Dans un communiqué d’urgence publié ce mardi 16 décembre 2025, la cellule de crise du Front Commun pour le Congo (FCC) a alerté l’opinion nationale et internationale sur l’arrestation, qualifiée d’enlèvement, d’Emmanuel Ramazani Shadary. L’ancien Vice-Premier ministre, secrétaire permanent du PPRD et député national honoraire aurait été appréhendé aux premières heures du matin à son domicile par des hommes en armes.
Selon la plateforme politique de l’ancien président Joseph Kabila, cette opération s’est déroulée sans présentation de mandat de perquisition ni d’aucun document officiel. Emmanuel Ramazani Shadary aurait été conduit vers une destination jusque-là inconnue.
Le FCC n’a pas tardé à réagir vigoureusement, condamnant avec la plus grande fermeté ce qu’il qualifie d’énième acte d’intimidation et de terreur. Pour la famille politique de l’opposition, cette interpellation vise directement les leaders qui s’opposent à la ligne gouvernementale actuelle.

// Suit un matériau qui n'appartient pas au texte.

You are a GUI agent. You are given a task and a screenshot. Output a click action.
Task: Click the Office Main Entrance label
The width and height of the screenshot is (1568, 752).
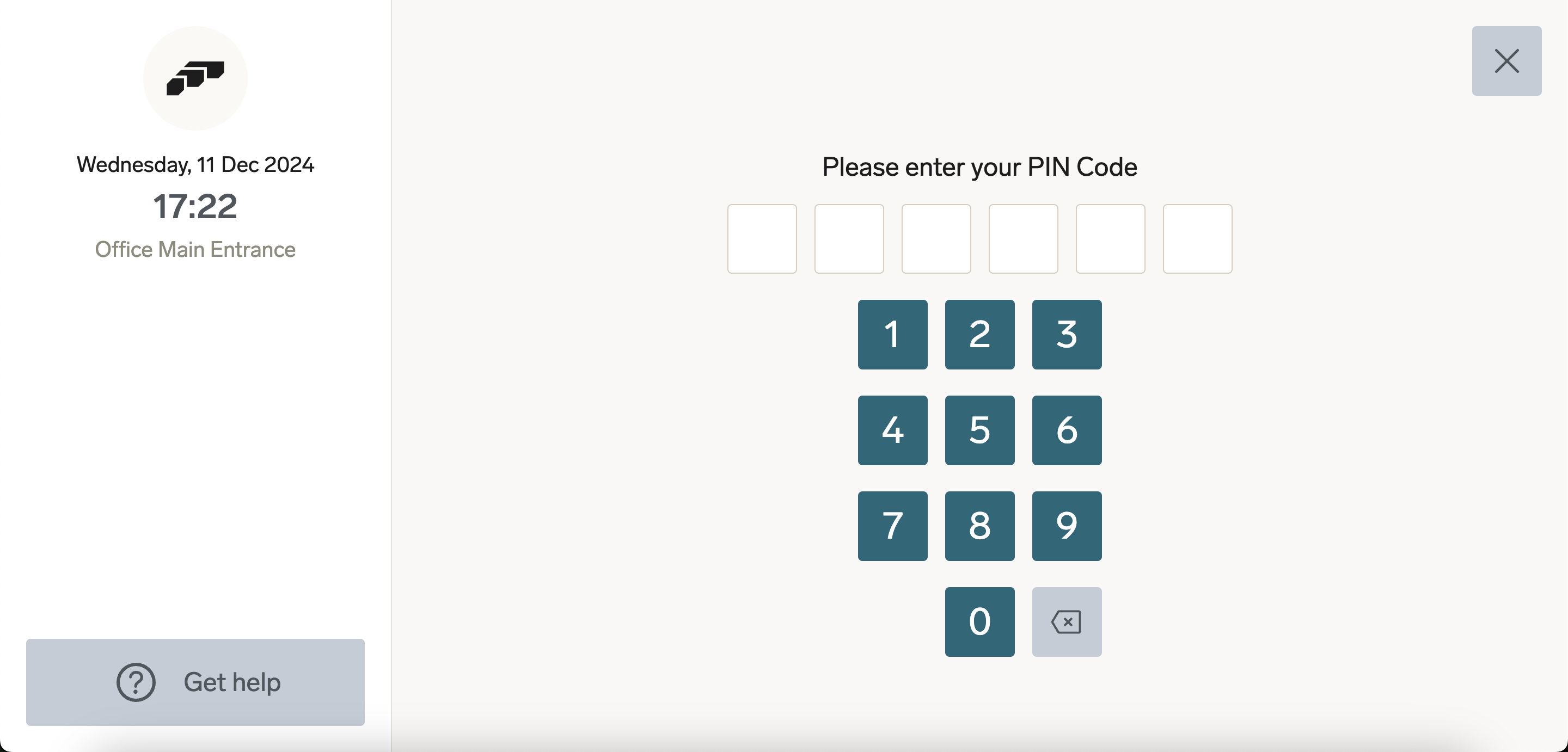(x=195, y=249)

« Le seul crime de ce haut dignitaire de la République est d’exercer les droits et libertés lui reconnus par la Constitution, en s’opposant, pacifiquement, à la dictature et à la pensée unique » , peut-on lire dans le document signé par la présidence de la cellule de crise.

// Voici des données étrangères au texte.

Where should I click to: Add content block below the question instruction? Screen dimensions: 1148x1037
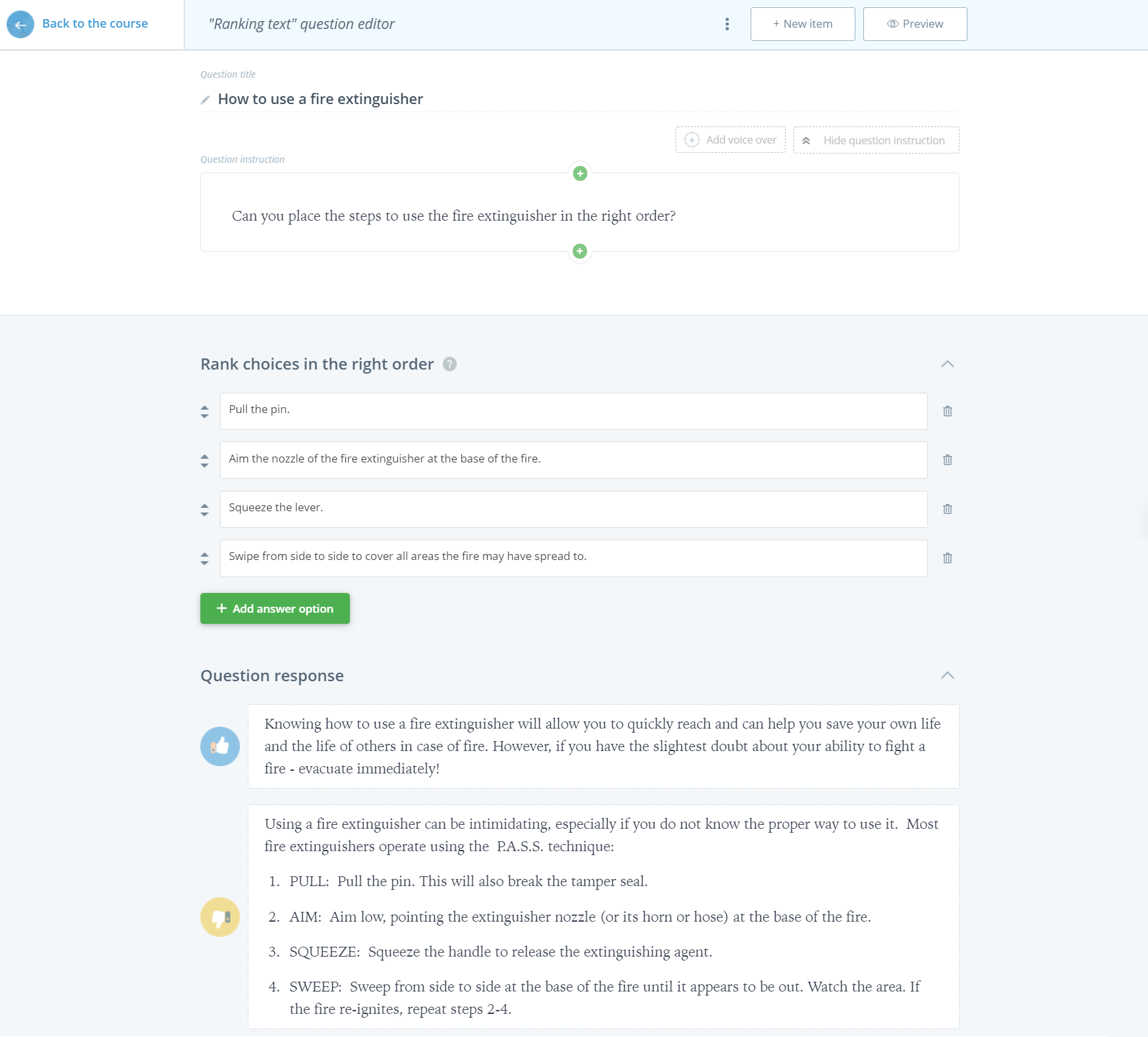[580, 251]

Face à cette situation, le Front Commun pour le Congo exige la libération immédiate et sans condition de son cadre. L’organisation souligne que de telles méthodes ne sauront affaiblir sa détermination à lutter pour la restauration de la démocratie et de l’État de droit .
Pour finir, le FCC souligne qu’il se réserve le droit d’utiliser tous les moyens légaux mis à sa disposition pour obtenir justice.
À l’heure actuelle, les autorités officielles n’ont pas encore communiqué sur les motifs de cette arrestation ni sur le lieu de détention de Monsieur Shadary. Cette nouvelle arrestation intervient dans un climat politique particulièrement tendu, renforçant les craintes d’une escalade entre le régime de Kinshasa et l’opposition.